▸ Work to complete: Search the records for lines that contain the word "agent". Copy them all.

▸ Information given:
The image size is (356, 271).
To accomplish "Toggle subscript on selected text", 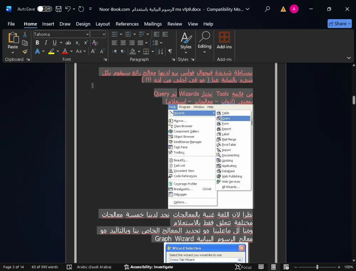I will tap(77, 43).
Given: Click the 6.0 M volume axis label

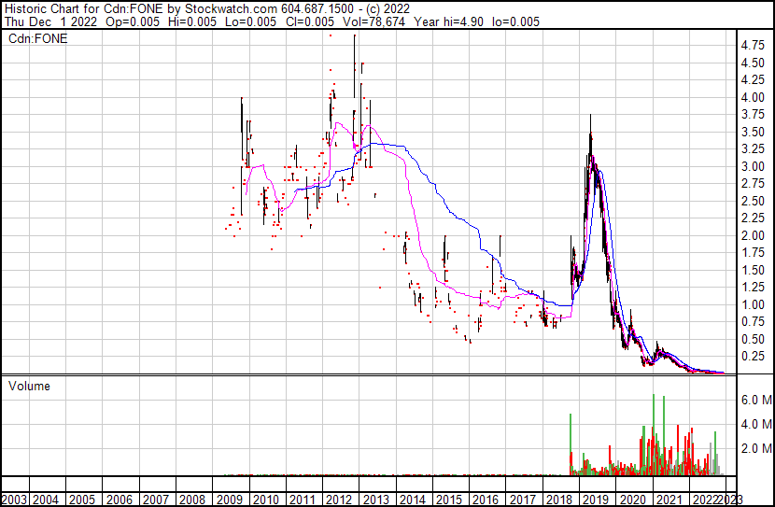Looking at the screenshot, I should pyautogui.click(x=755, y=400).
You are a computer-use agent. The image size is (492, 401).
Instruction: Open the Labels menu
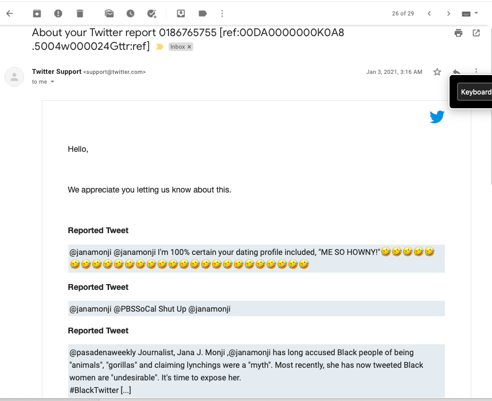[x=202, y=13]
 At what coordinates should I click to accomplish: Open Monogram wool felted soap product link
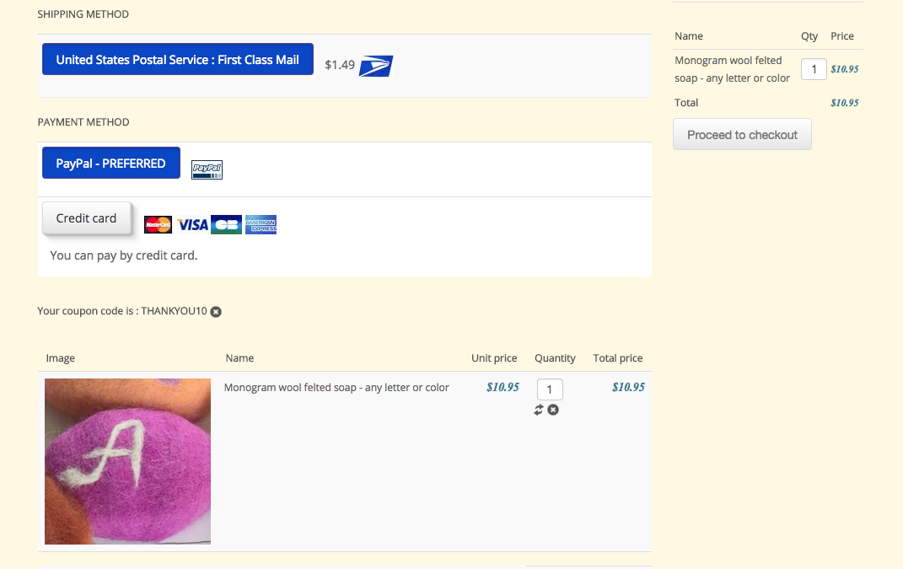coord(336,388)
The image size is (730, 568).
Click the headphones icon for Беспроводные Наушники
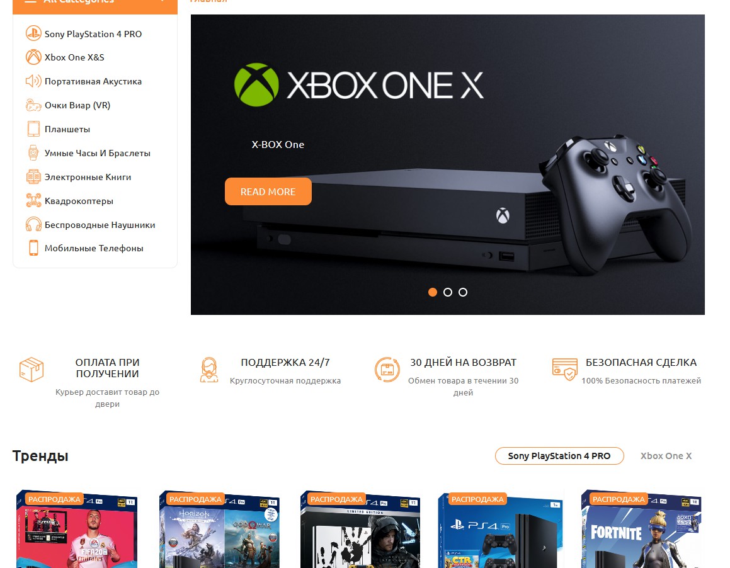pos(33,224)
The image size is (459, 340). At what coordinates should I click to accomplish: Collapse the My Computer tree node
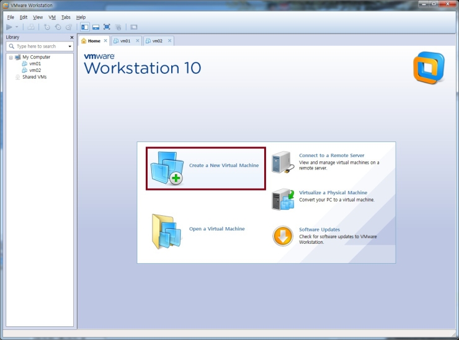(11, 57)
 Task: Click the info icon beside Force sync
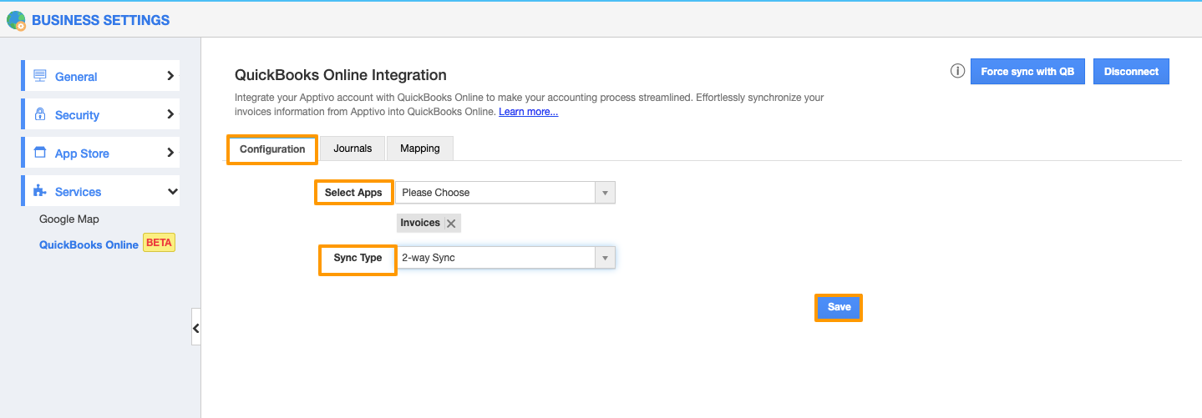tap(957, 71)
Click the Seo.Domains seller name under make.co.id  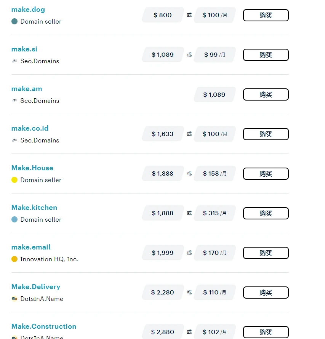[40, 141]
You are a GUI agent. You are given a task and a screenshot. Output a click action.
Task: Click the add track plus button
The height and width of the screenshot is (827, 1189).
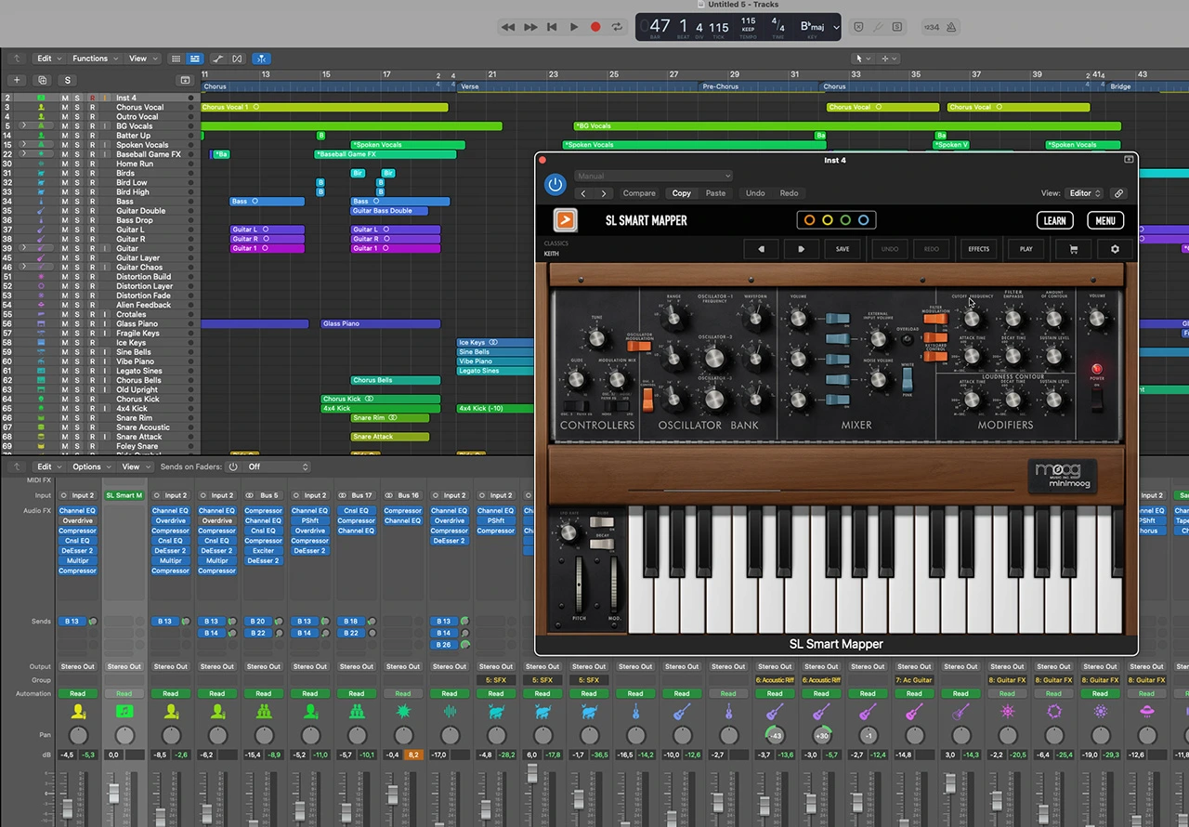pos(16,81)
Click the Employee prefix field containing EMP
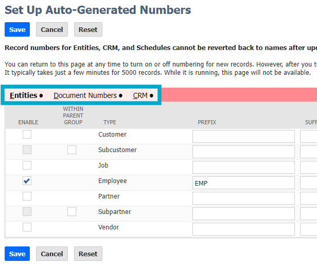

▸ Solution below:
You are a computer-use agent. The image size is (492, 401).
You are a GUI agent. You are given a task and a screenshot. Output a click action.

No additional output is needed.